## [Goal]
List each line in the entries below that contains the string "pixels". Treat uppercase and lowercase as different.

(Word and item position data)
---

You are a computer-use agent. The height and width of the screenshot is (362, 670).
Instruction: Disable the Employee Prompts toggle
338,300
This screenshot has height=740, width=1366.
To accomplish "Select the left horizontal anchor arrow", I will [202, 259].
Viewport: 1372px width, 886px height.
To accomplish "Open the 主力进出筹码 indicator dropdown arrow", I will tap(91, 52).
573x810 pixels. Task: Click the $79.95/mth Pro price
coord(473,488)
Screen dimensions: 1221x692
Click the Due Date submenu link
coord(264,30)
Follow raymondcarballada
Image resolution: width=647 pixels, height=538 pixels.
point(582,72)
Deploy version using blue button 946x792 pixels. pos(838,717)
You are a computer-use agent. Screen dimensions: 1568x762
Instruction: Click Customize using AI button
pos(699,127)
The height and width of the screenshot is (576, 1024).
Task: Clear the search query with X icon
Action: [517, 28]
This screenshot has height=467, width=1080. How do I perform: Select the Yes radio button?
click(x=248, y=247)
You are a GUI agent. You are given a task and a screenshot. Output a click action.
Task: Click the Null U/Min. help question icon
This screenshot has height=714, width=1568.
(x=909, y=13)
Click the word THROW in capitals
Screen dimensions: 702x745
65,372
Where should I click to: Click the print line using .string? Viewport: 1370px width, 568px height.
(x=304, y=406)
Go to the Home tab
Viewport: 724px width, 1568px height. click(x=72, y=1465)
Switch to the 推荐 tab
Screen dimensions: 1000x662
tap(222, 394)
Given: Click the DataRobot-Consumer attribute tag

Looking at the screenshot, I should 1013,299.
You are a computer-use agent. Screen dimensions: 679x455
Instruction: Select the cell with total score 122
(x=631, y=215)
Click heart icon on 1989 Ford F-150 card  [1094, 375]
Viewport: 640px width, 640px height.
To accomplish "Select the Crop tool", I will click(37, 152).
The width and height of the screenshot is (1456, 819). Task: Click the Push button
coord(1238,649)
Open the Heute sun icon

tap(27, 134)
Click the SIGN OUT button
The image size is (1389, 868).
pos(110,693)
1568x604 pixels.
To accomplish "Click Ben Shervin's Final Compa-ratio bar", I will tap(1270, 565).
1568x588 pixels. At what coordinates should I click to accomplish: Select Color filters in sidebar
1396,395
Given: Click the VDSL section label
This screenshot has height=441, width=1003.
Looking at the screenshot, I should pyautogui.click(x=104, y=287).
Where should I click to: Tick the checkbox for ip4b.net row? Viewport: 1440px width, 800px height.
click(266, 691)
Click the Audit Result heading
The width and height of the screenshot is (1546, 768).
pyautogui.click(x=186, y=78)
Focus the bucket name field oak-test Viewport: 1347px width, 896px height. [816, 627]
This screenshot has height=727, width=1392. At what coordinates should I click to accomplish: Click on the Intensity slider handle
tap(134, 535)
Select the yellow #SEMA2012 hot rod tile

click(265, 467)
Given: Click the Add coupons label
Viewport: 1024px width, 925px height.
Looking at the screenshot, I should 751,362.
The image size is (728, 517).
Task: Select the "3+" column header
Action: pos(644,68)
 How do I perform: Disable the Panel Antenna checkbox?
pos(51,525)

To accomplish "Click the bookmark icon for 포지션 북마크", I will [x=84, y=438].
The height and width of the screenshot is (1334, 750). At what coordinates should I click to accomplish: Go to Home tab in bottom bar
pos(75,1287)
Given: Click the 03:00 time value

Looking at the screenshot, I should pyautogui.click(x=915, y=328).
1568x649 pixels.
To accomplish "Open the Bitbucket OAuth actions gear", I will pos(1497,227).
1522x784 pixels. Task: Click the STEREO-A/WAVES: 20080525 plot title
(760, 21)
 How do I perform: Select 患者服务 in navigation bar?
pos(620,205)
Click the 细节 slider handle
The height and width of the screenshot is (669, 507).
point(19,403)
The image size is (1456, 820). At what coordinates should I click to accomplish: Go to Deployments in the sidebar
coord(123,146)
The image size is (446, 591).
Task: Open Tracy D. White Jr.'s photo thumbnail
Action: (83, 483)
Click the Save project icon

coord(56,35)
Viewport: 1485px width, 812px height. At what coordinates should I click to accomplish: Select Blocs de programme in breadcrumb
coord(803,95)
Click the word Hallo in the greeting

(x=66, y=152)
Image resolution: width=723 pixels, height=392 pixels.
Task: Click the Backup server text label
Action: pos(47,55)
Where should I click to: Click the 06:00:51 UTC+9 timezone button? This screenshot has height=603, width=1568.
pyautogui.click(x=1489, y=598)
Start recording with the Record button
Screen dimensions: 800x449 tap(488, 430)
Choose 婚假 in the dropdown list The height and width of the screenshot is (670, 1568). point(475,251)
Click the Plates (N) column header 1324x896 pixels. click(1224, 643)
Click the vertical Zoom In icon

---

## [Solution for this task]
573x810 pixels. Task: Click the $79.95/mth Pro price
Image resolution: width=647 pixels, height=538 pixels.
Deploy version using blue button 946x792 pixels. pos(838,717)
1568x604 pixels.
1568x588 pixels. At what coordinates should I click to accomplish: Select Color filters in sidebar
1568x649 pixels.
1522x784 pixels. Task: Click the STEREO-A/WAVES: 20080525 plot title
Image resolution: width=723 pixels, height=392 pixels.
Click the Plates (N) column header 1324x896 pixels. click(1224, 643)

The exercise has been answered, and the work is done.